Lately I feel like there's not enough of me to go around. It's frustrating me to no end. I want to be there for people and not neglect them even though my schedule is packed, I want to do a great job in anything I do and still not neglect my own projects, and I try to do these things (and not neglect myself at the same time either) and it's just too impossible. I guess I'm not enough. Or good enough or not trying hard enough or something..
Anyway. Spending the night in North Van and skiving off work was a great idea, because the little clown-nose photo shoot that Cesar and I organized spontaneously did the trick, and so did the audition I went to yesterday. I feel a little more alive now.

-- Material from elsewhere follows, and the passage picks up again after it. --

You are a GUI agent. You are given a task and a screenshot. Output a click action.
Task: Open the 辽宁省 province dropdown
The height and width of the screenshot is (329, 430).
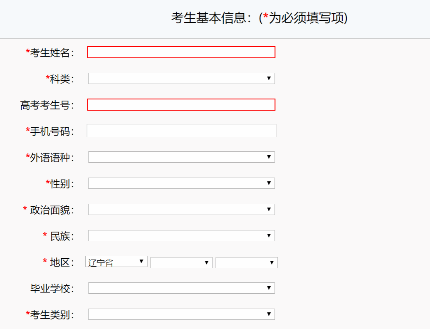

The audition went well, I think. I found the place, I accidentally stumbled in on the person before me doing his audition, but the girls were really cool about it. I did my thing. They seemed to not hate it. The girl whose written and will direct it asked me to do it again as though I were drunk, so there goes Cesar's a my theory about them probably wanting it to be played very seriously, but I did that and at the end they burst out laughing and said it was hilarious (I'm not sure if that was a good thing or not yet) and then added the customary "Great, we'll be in touch" bit and now I'm waiting to hear from them.. It's just a student short, so it's unpaid, but the girls seem really cool and I really want to work with them, actually I just need to work on something that's not retail or serving, so I really hope I get it.
I'm between my jobs right now, and for the first time in my life I wish I meant "unemployed" when I say that, but unfortunately I mean that literally. I just got off work in Roots and came to Death by Chocolate early to use their wireless and drink their coffee before I start round 2 at six...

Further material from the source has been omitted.